Stored items
****************************************

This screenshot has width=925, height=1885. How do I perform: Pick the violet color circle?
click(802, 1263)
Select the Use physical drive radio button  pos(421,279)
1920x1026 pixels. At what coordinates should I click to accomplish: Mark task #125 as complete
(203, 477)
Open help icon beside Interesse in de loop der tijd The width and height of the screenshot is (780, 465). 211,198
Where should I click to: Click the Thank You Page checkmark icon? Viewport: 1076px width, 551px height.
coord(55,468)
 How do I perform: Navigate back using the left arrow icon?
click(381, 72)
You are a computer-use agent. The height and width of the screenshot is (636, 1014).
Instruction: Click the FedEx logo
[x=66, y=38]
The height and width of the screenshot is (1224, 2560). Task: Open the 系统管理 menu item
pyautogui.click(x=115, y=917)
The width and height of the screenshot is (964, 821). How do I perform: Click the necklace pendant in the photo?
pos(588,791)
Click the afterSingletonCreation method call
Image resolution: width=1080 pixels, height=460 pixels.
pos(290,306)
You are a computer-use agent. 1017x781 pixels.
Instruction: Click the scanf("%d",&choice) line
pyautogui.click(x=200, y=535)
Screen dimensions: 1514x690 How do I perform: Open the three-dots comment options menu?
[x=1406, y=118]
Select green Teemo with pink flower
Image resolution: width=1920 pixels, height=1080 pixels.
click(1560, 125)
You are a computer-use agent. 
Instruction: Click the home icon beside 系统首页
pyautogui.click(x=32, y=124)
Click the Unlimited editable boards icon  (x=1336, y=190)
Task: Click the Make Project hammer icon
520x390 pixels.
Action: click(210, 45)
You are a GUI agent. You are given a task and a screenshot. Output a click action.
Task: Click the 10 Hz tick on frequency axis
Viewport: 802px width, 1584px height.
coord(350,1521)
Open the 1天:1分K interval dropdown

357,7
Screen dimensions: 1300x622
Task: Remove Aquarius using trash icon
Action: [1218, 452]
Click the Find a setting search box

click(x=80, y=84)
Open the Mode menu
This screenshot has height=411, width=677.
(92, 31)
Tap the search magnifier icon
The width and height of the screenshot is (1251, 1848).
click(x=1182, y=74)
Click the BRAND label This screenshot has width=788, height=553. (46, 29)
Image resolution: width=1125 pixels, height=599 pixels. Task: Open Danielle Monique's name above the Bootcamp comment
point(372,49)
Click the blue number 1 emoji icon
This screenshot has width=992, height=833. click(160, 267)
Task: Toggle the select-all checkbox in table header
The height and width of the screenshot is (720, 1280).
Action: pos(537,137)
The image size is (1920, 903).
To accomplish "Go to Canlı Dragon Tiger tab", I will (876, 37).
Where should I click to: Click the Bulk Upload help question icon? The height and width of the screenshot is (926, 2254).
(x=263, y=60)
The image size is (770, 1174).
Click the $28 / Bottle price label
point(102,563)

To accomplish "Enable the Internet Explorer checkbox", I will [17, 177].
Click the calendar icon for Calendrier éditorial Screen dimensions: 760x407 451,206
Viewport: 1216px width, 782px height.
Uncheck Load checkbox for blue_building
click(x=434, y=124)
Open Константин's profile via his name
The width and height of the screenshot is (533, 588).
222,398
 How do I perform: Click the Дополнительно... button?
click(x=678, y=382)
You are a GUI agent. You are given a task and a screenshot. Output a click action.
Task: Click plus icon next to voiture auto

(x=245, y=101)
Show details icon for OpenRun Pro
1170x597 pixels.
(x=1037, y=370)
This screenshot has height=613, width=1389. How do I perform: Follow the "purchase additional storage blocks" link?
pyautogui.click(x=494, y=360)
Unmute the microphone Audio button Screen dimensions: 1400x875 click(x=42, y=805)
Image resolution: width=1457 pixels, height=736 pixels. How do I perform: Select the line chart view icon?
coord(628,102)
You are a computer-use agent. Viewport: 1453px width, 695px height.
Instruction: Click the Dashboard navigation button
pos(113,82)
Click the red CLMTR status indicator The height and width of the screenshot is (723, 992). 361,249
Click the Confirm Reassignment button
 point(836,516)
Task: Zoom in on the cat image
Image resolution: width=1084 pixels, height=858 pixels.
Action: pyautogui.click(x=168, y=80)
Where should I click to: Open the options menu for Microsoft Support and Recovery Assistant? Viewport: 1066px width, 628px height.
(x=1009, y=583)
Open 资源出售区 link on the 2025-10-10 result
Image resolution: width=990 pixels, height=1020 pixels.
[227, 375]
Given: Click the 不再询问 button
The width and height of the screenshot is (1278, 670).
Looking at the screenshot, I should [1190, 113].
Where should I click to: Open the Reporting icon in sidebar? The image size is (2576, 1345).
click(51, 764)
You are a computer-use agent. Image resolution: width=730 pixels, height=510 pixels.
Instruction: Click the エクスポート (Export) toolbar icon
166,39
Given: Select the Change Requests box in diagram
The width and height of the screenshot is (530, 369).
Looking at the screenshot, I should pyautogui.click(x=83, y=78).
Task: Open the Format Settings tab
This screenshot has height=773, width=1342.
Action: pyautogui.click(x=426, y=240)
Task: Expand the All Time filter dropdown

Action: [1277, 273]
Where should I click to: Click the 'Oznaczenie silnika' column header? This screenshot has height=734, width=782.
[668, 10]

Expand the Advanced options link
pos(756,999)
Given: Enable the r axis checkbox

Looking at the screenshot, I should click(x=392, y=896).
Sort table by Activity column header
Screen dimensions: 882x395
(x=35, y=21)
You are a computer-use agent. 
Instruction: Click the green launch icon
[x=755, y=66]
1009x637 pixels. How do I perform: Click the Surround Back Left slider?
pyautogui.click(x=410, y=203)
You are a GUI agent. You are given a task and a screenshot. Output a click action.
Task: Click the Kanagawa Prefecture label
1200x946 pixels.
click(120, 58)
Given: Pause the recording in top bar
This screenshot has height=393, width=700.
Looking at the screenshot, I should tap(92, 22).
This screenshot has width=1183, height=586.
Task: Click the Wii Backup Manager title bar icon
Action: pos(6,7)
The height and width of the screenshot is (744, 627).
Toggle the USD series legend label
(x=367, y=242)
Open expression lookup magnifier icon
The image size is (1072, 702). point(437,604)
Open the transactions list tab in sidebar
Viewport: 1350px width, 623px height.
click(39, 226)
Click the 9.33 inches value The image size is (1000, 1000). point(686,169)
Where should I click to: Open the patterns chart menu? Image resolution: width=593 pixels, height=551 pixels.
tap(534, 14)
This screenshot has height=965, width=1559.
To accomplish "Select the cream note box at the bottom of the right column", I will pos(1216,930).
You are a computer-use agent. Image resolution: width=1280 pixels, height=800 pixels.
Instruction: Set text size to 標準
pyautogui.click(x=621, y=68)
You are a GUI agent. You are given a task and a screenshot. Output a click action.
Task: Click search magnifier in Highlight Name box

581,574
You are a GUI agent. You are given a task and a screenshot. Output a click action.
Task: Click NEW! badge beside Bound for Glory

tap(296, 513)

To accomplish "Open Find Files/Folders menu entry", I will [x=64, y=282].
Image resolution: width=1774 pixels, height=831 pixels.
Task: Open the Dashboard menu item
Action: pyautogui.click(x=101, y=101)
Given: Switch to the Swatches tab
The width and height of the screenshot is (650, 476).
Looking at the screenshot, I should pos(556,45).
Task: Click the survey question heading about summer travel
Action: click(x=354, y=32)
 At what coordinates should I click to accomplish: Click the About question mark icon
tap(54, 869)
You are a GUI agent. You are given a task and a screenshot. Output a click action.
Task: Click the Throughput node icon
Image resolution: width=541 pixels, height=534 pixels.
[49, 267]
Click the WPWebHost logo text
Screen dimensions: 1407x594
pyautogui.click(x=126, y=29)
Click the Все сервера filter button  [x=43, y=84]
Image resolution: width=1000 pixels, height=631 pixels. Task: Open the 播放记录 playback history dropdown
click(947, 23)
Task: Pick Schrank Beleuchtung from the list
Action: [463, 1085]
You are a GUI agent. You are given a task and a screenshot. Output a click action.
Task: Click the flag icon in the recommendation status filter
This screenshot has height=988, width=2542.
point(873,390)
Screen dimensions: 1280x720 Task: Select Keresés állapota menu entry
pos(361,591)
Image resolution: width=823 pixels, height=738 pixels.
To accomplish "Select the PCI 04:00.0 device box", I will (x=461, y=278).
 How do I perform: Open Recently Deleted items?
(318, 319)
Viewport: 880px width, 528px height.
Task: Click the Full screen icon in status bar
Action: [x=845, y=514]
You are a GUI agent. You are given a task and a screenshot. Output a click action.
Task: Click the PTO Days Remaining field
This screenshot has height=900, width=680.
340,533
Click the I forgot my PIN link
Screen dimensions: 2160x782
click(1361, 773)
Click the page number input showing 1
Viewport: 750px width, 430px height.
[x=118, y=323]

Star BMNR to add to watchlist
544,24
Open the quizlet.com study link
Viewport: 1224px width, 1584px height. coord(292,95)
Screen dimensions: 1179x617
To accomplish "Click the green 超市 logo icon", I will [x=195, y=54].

****************************************

Output only the lines from the line that contains "Screen dimensions: 2160x782" through the end of the entries, both included, exactly as they appear.

Screen dimensions: 2160x782
click(1361, 773)
Click the page number input showing 1
Viewport: 750px width, 430px height.
[x=118, y=323]

Star BMNR to add to watchlist
544,24
Open the quizlet.com study link
Viewport: 1224px width, 1584px height. coord(292,95)
Screen dimensions: 1179x617
To accomplish "Click the green 超市 logo icon", I will [x=195, y=54].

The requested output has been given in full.